EXERCISE INPUTS:
◆ ◆ ◆ ◆ ◆

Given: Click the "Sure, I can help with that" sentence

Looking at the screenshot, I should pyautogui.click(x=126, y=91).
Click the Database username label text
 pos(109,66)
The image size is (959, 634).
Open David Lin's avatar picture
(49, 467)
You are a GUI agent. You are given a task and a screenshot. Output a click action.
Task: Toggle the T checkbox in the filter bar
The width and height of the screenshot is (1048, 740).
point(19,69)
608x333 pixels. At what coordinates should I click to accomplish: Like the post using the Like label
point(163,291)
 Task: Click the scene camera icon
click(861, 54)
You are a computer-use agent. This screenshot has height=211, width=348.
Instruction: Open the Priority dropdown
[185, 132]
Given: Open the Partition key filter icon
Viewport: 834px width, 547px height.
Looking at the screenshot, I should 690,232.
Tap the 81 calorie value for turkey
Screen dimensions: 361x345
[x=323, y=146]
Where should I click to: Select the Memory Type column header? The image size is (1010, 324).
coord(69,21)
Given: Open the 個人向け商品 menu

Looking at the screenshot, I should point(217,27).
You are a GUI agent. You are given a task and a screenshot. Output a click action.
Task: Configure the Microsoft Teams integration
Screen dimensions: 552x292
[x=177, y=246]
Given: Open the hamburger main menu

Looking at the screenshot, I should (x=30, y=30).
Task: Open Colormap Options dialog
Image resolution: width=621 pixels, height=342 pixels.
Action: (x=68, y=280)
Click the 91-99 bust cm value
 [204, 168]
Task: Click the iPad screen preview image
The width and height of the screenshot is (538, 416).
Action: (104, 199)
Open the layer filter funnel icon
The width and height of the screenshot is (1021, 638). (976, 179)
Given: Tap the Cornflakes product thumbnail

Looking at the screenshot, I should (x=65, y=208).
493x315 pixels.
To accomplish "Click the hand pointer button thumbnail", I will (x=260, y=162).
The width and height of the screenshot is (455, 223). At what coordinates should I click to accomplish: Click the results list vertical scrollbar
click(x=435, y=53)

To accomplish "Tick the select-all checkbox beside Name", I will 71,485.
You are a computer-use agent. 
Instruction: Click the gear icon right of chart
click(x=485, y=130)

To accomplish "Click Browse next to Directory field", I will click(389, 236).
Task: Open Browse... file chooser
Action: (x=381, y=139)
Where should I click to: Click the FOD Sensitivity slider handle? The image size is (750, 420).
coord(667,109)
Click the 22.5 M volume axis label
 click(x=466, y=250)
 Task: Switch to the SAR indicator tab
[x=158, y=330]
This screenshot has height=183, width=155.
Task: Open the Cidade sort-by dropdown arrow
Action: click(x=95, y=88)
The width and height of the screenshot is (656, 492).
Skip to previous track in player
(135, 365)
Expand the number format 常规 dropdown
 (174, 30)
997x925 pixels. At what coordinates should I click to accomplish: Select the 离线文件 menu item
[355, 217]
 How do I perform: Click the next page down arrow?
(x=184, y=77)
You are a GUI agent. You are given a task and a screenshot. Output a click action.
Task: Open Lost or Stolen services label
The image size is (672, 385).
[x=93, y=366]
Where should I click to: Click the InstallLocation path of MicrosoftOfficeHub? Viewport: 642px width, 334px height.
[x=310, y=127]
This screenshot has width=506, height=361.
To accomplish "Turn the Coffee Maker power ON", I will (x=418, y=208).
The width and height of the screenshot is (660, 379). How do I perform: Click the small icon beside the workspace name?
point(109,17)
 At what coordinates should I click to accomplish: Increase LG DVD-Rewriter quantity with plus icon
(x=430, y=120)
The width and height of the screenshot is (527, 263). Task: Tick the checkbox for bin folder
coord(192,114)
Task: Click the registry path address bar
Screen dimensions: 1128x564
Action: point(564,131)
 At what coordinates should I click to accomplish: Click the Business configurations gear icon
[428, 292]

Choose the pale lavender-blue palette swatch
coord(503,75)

◆ ◆ ◆ ◆ ◆

EXERCISE GOAL:
Give back every line of the data above exactly as written.

OUTPUT:
Given: Click the "Sure, I can help with that" sentence

Looking at the screenshot, I should pyautogui.click(x=126, y=91).
Click the Database username label text
 pos(109,66)
The image size is (959, 634).
Open David Lin's avatar picture
(49, 467)
You are a GUI agent. You are given a task and a screenshot. Output a click action.
Task: Toggle the T checkbox in the filter bar
The width and height of the screenshot is (1048, 740).
point(19,69)
608x333 pixels. At what coordinates should I click to accomplish: Like the post using the Like label
point(163,291)
 Task: Click the scene camera icon
click(861, 54)
You are a computer-use agent. This screenshot has height=211, width=348.
Instruction: Open the Priority dropdown
[185, 132]
Given: Open the Partition key filter icon
Viewport: 834px width, 547px height.
Looking at the screenshot, I should 690,232.
Tap the 81 calorie value for turkey
Screen dimensions: 361x345
[x=323, y=146]
Where should I click to: Select the Memory Type column header? The image size is (1010, 324).
coord(69,21)
Given: Open the 個人向け商品 menu

Looking at the screenshot, I should point(217,27).
You are a GUI agent. You are given a task and a screenshot. Output a click action.
Task: Configure the Microsoft Teams integration
Screen dimensions: 552x292
[x=177, y=246]
Given: Open the hamburger main menu

Looking at the screenshot, I should (x=30, y=30).
Task: Open Colormap Options dialog
Image resolution: width=621 pixels, height=342 pixels.
Action: (x=68, y=280)
Click the 91-99 bust cm value
 [204, 168]
Task: Click the iPad screen preview image
The width and height of the screenshot is (538, 416).
Action: (104, 199)
Open the layer filter funnel icon
The width and height of the screenshot is (1021, 638). (976, 179)
Given: Tap the Cornflakes product thumbnail

Looking at the screenshot, I should (x=65, y=208).
493x315 pixels.
To accomplish "Click the hand pointer button thumbnail", I will (x=260, y=162).
The width and height of the screenshot is (455, 223). At what coordinates should I click to accomplish: Click the results list vertical scrollbar
click(x=435, y=53)

To accomplish "Tick the select-all checkbox beside Name", I will 71,485.
You are a computer-use agent. 
Instruction: Click the gear icon right of chart
click(x=485, y=130)

To accomplish "Click Browse next to Directory field", I will click(389, 236).
Task: Open Browse... file chooser
Action: (x=381, y=139)
Where should I click to: Click the FOD Sensitivity slider handle? The image size is (750, 420).
coord(667,109)
Click the 22.5 M volume axis label
 click(x=466, y=250)
 Task: Switch to the SAR indicator tab
[x=158, y=330]
This screenshot has height=183, width=155.
Task: Open the Cidade sort-by dropdown arrow
Action: click(x=95, y=88)
The width and height of the screenshot is (656, 492).
Skip to previous track in player
(135, 365)
Expand the number format 常规 dropdown
 (174, 30)
997x925 pixels. At what coordinates should I click to accomplish: Select the 离线文件 menu item
[355, 217]
 How do I perform: Click the next page down arrow?
(x=184, y=77)
You are a GUI agent. You are given a task and a screenshot. Output a click action.
Task: Open Lost or Stolen services label
The image size is (672, 385).
[x=93, y=366]
Where should I click to: Click the InstallLocation path of MicrosoftOfficeHub? Viewport: 642px width, 334px height.
[x=310, y=127]
This screenshot has width=506, height=361.
To accomplish "Turn the Coffee Maker power ON", I will (x=418, y=208).
The width and height of the screenshot is (660, 379). How do I perform: Click the small icon beside the workspace name?
point(109,17)
 At what coordinates should I click to accomplish: Increase LG DVD-Rewriter quantity with plus icon
(x=430, y=120)
The width and height of the screenshot is (527, 263). Task: Tick the checkbox for bin folder
coord(192,114)
Task: Click the registry path address bar
Screen dimensions: 1128x564
Action: point(564,131)
 At what coordinates should I click to accomplish: Click the Business configurations gear icon
[428, 292]

Choose the pale lavender-blue palette swatch
coord(503,75)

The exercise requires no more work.